Source data:
-- start --

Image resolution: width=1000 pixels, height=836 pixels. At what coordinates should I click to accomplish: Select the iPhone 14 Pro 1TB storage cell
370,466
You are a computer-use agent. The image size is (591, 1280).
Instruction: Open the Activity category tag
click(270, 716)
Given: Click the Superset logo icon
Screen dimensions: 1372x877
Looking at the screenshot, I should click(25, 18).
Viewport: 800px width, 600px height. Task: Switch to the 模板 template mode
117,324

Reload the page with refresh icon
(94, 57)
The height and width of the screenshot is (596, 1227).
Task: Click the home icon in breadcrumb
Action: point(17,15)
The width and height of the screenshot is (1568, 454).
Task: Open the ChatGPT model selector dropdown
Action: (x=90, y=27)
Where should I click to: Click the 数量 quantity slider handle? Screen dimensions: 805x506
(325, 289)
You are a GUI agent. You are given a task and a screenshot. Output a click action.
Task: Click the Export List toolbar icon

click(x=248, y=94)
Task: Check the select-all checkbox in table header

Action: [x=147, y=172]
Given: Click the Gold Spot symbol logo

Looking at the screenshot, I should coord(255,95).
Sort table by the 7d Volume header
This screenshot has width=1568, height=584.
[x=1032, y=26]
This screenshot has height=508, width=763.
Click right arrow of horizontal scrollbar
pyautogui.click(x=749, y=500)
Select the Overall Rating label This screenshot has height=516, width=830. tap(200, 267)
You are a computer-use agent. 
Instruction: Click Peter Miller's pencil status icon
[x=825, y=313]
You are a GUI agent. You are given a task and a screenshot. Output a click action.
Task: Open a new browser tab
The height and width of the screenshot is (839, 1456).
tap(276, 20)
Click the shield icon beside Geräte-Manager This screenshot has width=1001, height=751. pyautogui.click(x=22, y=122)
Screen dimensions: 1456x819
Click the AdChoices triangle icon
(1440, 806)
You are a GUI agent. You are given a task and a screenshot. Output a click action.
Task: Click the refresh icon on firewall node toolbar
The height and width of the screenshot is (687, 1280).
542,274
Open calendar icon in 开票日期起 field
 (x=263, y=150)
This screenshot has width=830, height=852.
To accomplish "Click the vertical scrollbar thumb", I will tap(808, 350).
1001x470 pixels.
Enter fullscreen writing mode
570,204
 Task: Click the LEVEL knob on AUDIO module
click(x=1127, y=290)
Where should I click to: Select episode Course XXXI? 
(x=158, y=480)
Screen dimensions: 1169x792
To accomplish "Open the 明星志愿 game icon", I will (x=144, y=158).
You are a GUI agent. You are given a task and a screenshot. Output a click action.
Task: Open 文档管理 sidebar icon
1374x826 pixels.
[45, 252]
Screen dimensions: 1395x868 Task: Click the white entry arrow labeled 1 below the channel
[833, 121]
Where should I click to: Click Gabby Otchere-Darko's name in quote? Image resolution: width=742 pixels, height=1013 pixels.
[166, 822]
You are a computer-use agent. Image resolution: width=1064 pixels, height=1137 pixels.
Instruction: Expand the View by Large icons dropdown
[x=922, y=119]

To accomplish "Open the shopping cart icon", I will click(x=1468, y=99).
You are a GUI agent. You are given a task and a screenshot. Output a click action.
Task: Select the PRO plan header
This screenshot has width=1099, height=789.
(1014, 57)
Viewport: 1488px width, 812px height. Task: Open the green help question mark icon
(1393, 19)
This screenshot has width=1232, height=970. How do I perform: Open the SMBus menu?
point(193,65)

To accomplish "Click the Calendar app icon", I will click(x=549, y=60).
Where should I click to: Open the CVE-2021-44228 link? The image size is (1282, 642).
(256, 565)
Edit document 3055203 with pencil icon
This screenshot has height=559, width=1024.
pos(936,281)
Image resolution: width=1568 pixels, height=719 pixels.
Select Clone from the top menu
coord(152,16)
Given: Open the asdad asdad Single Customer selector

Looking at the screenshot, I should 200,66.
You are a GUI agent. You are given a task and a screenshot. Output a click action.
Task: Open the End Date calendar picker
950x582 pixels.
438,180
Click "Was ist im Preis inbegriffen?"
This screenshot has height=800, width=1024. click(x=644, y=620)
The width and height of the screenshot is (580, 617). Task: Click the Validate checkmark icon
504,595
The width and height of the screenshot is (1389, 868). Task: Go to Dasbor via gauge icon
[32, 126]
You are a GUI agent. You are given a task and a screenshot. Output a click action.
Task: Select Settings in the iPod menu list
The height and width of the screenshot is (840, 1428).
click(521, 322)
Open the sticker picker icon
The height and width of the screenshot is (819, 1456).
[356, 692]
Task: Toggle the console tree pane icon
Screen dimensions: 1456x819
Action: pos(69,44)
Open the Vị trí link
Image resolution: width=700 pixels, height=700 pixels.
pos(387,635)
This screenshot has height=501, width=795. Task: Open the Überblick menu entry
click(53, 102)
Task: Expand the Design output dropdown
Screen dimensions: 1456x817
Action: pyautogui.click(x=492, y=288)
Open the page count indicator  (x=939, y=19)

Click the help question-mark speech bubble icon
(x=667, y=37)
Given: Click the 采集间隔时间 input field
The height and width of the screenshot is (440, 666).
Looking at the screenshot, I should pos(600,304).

-- end --

*Exercise task*. Rewrite all of the records with "Screen dimensions" swapped for "Display size", keeping everything else the same.

*Answer for this exercise*.
Image resolution: width=1000 pixels, height=836 pixels. At what coordinates should I click to accomplish: Select the iPhone 14 Pro 1TB storage cell
370,466
You are a computer-use agent. The image size is (591, 1280).
Instruction: Open the Activity category tag
click(270, 716)
Given: Click the Superset logo icon
Display size: 1372x877
Looking at the screenshot, I should click(25, 18).
Viewport: 800px width, 600px height. Task: Switch to the 模板 template mode
117,324

Reload the page with refresh icon
(94, 57)
The height and width of the screenshot is (596, 1227).
Task: Click the home icon in breadcrumb
Action: point(17,15)
The width and height of the screenshot is (1568, 454).
Task: Open the ChatGPT model selector dropdown
Action: (x=90, y=27)
Where should I click to: Click the 数量 quantity slider handle? Display size: 805x506
(325, 289)
You are a GUI agent. You are given a task and a screenshot. Output a click action.
Task: Click the Export List toolbar icon

click(x=248, y=94)
Task: Check the select-all checkbox in table header

Action: [x=147, y=172]
Given: Click the Gold Spot symbol logo

Looking at the screenshot, I should coord(255,95).
Sort table by the 7d Volume header
This screenshot has width=1568, height=584.
[x=1032, y=26]
This screenshot has height=508, width=763.
Click right arrow of horizontal scrollbar
pyautogui.click(x=749, y=500)
Select the Overall Rating label This screenshot has height=516, width=830. tap(200, 267)
You are a computer-use agent. 
Instruction: Click Peter Miller's pencil status icon
[x=825, y=313]
You are a GUI agent. You are given a task and a screenshot. Output a click action.
Task: Open a new browser tab
The height and width of the screenshot is (839, 1456).
tap(276, 20)
Click the shield icon beside Geräte-Manager This screenshot has width=1001, height=751. pyautogui.click(x=22, y=122)
Display size: 1456x819
Click the AdChoices triangle icon
(1440, 806)
You are a GUI agent. You are given a task and a screenshot. Output a click action.
Task: Click the refresh icon on firewall node toolbar
The height and width of the screenshot is (687, 1280).
542,274
Open calendar icon in 开票日期起 field
 (x=263, y=150)
This screenshot has width=830, height=852.
To accomplish "Click the vertical scrollbar thumb", I will tap(808, 350).
1001x470 pixels.
Enter fullscreen writing mode
570,204
 Task: Click the LEVEL knob on AUDIO module
click(x=1127, y=290)
Where should I click to: Select episode Course XXXI? 
(x=158, y=480)
Display size: 1169x792
To accomplish "Open the 明星志愿 game icon", I will (x=144, y=158).
You are a GUI agent. You are given a task and a screenshot. Output a click action.
Task: Open 文档管理 sidebar icon
1374x826 pixels.
[45, 252]
Display size: 1395x868 Task: Click the white entry arrow labeled 1 below the channel
[833, 121]
Where should I click to: Click Gabby Otchere-Darko's name in quote? Image resolution: width=742 pixels, height=1013 pixels.
[166, 822]
You are a computer-use agent. Image resolution: width=1064 pixels, height=1137 pixels.
Instruction: Expand the View by Large icons dropdown
[x=922, y=119]

To accomplish "Open the shopping cart icon", I will click(x=1468, y=99).
You are a GUI agent. You are given a task and a screenshot. Output a click action.
Task: Select the PRO plan header
This screenshot has width=1099, height=789.
(1014, 57)
Viewport: 1488px width, 812px height. Task: Open the green help question mark icon
(1393, 19)
This screenshot has width=1232, height=970. How do I perform: Open the SMBus menu?
point(193,65)

To accomplish "Click the Calendar app icon", I will click(x=549, y=60).
Where should I click to: Open the CVE-2021-44228 link? The image size is (1282, 642).
(256, 565)
Edit document 3055203 with pencil icon
This screenshot has height=559, width=1024.
pos(936,281)
Image resolution: width=1568 pixels, height=719 pixels.
Select Clone from the top menu
coord(152,16)
Given: Open the asdad asdad Single Customer selector

Looking at the screenshot, I should 200,66.
You are a GUI agent. You are given a task and a screenshot. Output a click action.
Task: Open the End Date calendar picker
950x582 pixels.
438,180
Click "Was ist im Preis inbegriffen?"
This screenshot has height=800, width=1024. click(x=644, y=620)
The width and height of the screenshot is (580, 617). Task: Click the Validate checkmark icon
504,595
The width and height of the screenshot is (1389, 868). Task: Go to Dasbor via gauge icon
[32, 126]
You are a GUI agent. You are given a task and a screenshot. Output a click action.
Task: Select Settings in the iPod menu list
The height and width of the screenshot is (840, 1428).
click(521, 322)
Open the sticker picker icon
The height and width of the screenshot is (819, 1456).
[356, 692]
Task: Toggle the console tree pane icon
Display size: 1456x819
Action: pos(69,44)
Open the Vị trí link
Image resolution: width=700 pixels, height=700 pixels.
pos(387,635)
This screenshot has height=501, width=795. Task: Open the Überblick menu entry
click(53, 102)
Task: Expand the Design output dropdown
Display size: 1456x817
Action: pyautogui.click(x=492, y=288)
Open the page count indicator  (x=939, y=19)

Click the help question-mark speech bubble icon
(x=667, y=37)
Given: Click the 采集间隔时间 input field
The height and width of the screenshot is (440, 666).
Looking at the screenshot, I should pos(600,304).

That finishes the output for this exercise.